* _WORK INSTRUCTION_
Every line in the data below that has the word "header" should be returned.

[Opening AVAILABLE DATA section]

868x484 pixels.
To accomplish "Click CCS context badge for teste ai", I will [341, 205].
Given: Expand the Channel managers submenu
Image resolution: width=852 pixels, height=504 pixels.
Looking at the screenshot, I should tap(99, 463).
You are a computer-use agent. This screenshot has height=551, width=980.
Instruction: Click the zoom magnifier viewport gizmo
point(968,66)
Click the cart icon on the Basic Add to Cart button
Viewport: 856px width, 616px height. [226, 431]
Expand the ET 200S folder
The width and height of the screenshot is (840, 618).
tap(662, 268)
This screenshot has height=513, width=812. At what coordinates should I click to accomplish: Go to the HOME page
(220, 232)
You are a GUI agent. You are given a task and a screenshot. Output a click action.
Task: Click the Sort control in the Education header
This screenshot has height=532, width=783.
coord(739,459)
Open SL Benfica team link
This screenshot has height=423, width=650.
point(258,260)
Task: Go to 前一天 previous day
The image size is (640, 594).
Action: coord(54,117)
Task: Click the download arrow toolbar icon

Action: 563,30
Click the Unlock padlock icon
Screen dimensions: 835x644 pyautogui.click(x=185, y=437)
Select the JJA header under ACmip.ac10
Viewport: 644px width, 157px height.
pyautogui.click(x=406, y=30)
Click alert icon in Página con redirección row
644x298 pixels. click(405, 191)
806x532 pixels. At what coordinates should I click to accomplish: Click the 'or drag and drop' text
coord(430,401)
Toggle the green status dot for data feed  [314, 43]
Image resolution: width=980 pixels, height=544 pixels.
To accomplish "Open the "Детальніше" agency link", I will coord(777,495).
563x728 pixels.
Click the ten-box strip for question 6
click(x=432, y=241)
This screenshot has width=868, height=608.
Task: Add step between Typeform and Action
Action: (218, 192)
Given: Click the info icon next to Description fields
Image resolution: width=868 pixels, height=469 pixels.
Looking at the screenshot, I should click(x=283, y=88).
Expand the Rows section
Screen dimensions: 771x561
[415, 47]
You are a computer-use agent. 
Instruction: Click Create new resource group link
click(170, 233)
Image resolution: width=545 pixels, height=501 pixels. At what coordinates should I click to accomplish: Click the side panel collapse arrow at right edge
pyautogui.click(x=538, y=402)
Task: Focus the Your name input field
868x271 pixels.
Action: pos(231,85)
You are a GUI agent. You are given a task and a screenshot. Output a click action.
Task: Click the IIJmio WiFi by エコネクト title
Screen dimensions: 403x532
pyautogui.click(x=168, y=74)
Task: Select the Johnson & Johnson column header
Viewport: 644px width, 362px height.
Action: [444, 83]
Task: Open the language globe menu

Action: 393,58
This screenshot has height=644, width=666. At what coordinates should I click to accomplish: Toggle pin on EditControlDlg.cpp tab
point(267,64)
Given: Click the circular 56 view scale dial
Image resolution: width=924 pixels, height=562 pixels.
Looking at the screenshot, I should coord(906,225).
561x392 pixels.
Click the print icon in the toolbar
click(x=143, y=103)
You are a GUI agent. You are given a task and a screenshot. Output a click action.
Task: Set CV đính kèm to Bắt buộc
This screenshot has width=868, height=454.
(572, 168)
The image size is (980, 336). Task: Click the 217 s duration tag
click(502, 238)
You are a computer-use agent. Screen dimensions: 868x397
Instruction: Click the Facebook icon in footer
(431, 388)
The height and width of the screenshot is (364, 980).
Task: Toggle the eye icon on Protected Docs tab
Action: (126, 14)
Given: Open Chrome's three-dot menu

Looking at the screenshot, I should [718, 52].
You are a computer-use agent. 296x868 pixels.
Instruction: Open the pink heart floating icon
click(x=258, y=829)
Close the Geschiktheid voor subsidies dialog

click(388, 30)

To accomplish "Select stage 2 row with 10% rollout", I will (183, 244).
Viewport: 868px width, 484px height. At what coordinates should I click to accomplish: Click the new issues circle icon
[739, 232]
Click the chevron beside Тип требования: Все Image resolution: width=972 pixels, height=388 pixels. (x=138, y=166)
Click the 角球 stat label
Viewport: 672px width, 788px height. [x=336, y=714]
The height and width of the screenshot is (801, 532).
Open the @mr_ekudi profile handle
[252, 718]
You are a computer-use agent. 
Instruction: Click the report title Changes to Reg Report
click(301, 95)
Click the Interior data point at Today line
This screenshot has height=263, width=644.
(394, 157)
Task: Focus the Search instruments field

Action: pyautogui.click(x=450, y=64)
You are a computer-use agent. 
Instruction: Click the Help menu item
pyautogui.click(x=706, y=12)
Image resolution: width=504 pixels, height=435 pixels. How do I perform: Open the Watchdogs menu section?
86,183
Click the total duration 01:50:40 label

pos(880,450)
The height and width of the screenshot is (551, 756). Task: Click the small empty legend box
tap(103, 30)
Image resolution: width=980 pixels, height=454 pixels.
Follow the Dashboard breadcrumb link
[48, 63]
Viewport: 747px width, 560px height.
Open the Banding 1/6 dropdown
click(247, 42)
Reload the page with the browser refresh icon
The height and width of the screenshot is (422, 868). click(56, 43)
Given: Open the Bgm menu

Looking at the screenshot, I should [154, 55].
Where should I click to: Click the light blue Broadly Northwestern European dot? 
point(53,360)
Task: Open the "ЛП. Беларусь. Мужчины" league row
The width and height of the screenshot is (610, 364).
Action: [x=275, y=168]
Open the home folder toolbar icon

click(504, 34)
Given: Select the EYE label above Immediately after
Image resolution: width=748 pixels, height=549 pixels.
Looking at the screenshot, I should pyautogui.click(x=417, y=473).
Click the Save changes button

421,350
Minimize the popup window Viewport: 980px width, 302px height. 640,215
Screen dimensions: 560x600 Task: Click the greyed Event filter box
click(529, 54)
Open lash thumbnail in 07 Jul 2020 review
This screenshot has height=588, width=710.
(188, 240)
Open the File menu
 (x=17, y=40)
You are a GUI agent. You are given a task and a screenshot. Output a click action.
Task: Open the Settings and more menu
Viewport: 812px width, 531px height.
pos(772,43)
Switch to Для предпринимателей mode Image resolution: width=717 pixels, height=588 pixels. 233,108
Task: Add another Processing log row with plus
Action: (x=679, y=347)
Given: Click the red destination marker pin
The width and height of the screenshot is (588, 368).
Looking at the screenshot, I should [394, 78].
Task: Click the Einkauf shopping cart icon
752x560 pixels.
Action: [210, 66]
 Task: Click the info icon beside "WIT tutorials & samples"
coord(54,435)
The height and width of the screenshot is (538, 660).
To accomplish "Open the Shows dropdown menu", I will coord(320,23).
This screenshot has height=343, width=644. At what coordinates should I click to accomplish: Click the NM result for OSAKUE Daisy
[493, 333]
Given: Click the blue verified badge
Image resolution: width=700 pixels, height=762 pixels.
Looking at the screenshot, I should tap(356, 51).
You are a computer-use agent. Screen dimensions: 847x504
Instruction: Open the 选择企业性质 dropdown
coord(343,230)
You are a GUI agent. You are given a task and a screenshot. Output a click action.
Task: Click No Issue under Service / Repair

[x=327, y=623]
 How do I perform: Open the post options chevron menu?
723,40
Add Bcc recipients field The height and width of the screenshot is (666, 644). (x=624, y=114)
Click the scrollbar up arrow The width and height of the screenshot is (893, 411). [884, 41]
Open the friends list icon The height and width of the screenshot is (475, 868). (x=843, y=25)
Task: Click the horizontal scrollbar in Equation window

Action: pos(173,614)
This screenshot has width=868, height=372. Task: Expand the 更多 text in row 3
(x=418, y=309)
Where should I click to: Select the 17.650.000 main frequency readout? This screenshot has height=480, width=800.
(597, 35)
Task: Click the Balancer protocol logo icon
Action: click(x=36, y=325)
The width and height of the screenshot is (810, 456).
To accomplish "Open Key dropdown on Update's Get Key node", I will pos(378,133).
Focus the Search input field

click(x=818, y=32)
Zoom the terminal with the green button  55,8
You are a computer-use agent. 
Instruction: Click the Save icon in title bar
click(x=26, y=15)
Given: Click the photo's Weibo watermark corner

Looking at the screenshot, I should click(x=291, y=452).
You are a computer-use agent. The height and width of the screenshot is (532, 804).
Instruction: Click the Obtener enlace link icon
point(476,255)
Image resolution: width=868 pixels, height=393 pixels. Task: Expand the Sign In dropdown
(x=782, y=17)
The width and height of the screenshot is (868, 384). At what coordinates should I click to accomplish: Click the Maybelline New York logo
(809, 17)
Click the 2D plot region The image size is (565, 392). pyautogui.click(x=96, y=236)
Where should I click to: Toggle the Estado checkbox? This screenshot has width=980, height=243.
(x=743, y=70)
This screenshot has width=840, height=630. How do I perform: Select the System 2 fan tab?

[Closing AVAILABLE DATA section]

* _THE COMPLETED TASK_
Task: Click the Sort control in the Education header
Select the JJA header under ACmip.ac10
Task: Select the Johnson & Johnson column header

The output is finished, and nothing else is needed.